### Quoted passage
I’m beginning to see that knowing too much about the technical aspect of writing–the grammar and punctuation–has screwed much of my ability to read for pure pleasure.

I am a nitpicker, one of those annoying people who doesn’t enjoy a story’s forest for the grammar and punctuation trees. And it’s a bad habit I hope to wean myself from soon.

So why am I a nitpicker? Well, I edit my own work for publication. And . . . well, there’s this review from my first book:


It’s actually a good review on a seminal work. What stuck with me, however, was that second paragraph. I had worked so hard to polish it to perfection before publication that I injected errors and missed things like an incomplete sentence. Back then, I wanted to be a 5-star overnight success. I longed to be discovered and contacted by a film studio.

I thought I was owed fame and fortune because I had invested so much time into Beneath a Sunless Sky.

Today, I appreciate a 4-star review like this. Receiving any review is a gift, and receiving 4 stars instead of 5 stars over technical issues . . . that’s actually incredible, if one considers it. The novel’s story was strong enough to withstand the loss of a single star over real technical errors. (There was a history to the bad feelings on seeing this review, as well. I asked her to proofread the book before publication, but she declined.)

The problem with pushing to reach technical perfection in a novel (none of my books is technically perfect, but I expect they’re getting better) means that my natural writing voice and its cadence can get edited out.  Language intended to be emotionally rich is made neuter. That’s not good.

So this now has to do with a sense of dread I had in proofing someone else’s work recently. Being me, I went farther than fixing punctuation here and there for flow. And that . . . wasn’t what I was supposed to do. It wasn’t, but I did it anyway.

The story I was given is by an author I admire deeply, and even as it was, it’s a story worth reading. The story arc is powerful. The storytelling shows a mastery of the delicate weaving of the unteachable part of writing to a climax and denouement which was both satisfying and powerful. Characters evolved, and the reader got to be right in that evolution. Once it’s published, this book (whether the author uses any of my suggestions) is a recommended read.

### Recorded data

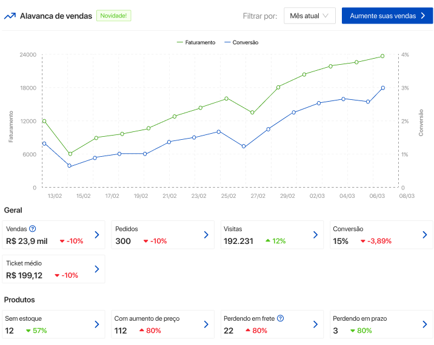This screenshot has width=434, height=345.
Task: Click the last Conversão data point on the blue line
Action: [x=382, y=88]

### Task instructions
In the essay on nitpicking, what had the reviewer declined to do before the book's publication?

### Solution to the problem
She declined to proofread the book.